マグロは日本人にとって欠かせない食材です。寿司や刺身をはじめ、適度な弾力のある食感と食材の味と香りを壊さない風味からさまざまな調理方法とレシピがあります。
近年では、健康食ブームから日本国内だけでなく、海外でも愛好者が増えています。需要が伸びることや国内だけでなく海外においても消費が増え続けていることは喜ばしいことではありますがその一方で、拡大する需要を満たすべく乱獲がなされた結果、資源の枯渇に瀕しているとの学術報告もあるのが現実です。
マグロのうち太平洋を回遊しているクロマグロは、特に資源量の減少が顕著な種類です。これまで人類は食用となる生物を捕獲して得てきましたが、乱獲による個体数の減少から家畜として個体数を確保する手法を手に入れました。同様に漁業においても、養殖することで天然資源の確保と食材の安定供給の実現がなされました。
しかしながら回遊魚であるマグロは、必要とされる生簀が巨大化してしまうことと、産卵から成長する過程が全て熟知されなかったので、養殖化は困難であるのは周知の事実です。
2002年に近畿大学でクロマグロの完全養殖が実現され、養殖で育った親の受精卵から成魚にまで育てる道筋が立ち、道が開けました。
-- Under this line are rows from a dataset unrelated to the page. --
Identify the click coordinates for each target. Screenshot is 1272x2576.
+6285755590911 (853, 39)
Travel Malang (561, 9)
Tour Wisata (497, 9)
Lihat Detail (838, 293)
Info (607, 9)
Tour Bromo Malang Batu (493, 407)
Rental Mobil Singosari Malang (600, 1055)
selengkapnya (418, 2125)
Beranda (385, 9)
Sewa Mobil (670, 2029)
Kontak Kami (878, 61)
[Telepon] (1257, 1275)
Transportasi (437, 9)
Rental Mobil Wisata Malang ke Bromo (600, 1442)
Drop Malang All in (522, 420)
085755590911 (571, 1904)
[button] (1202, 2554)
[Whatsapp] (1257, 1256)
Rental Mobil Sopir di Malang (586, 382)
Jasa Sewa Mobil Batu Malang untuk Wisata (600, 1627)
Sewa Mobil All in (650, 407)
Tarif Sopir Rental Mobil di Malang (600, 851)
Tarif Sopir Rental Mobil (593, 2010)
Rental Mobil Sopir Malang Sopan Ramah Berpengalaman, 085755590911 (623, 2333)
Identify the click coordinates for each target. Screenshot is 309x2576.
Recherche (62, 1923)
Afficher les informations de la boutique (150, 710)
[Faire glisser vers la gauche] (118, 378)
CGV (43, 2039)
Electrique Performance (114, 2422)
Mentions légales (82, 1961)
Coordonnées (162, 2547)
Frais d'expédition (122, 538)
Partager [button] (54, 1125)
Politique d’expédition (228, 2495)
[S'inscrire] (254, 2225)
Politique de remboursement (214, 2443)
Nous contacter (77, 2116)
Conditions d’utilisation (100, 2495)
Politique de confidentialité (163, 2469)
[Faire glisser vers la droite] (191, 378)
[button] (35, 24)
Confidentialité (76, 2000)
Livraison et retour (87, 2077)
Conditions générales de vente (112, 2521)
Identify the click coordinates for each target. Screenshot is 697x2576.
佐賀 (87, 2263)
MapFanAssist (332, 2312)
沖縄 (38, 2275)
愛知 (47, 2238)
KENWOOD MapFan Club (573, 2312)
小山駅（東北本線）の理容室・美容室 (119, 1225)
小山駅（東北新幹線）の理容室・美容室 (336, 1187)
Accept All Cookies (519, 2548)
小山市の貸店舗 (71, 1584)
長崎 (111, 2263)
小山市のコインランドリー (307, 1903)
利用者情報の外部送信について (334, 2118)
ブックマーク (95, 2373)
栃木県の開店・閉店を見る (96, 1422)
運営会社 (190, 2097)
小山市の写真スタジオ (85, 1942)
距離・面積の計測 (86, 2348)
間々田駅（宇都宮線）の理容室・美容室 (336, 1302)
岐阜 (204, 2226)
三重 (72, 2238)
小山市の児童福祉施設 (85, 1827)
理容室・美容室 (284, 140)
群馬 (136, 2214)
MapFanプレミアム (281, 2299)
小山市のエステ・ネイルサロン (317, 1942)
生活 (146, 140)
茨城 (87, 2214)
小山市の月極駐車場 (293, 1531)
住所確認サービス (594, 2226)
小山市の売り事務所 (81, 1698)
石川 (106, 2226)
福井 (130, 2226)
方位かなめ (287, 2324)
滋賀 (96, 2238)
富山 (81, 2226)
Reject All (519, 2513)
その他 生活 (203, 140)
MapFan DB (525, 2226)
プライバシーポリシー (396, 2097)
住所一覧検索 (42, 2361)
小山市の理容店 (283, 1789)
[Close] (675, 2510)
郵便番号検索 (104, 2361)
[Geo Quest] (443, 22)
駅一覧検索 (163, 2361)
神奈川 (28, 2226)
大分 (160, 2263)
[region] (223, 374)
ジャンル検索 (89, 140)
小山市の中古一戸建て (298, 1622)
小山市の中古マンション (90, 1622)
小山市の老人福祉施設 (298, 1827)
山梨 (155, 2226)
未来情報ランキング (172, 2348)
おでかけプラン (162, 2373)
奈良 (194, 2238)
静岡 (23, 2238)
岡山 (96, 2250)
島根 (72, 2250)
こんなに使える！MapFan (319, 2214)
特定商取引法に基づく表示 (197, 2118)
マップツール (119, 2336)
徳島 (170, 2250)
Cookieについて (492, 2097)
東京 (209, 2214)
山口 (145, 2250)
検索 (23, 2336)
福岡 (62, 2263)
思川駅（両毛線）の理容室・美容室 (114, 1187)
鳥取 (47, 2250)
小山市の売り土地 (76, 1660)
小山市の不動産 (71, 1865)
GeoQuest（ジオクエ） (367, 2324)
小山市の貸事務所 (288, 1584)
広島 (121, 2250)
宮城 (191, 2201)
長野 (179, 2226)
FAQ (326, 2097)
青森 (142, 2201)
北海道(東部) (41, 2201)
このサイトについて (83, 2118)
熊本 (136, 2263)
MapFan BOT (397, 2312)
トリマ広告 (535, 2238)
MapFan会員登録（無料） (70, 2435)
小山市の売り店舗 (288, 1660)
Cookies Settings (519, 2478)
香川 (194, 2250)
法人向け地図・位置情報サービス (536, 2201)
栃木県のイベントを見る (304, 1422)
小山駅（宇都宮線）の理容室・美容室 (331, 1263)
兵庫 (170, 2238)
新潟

この快挙により、危惧されてきた資源枯渇に終止符を打つことができるのと同時に、遠方まで捕りに行く必要がなくなり流通の安定化が期待されています。
大学では、近大マグロのブランド化を図り、総合商社との連携により養殖の量産化事業を展開するに至っています。マグロも捕る時代から育てて収穫する時代に移りつつあります。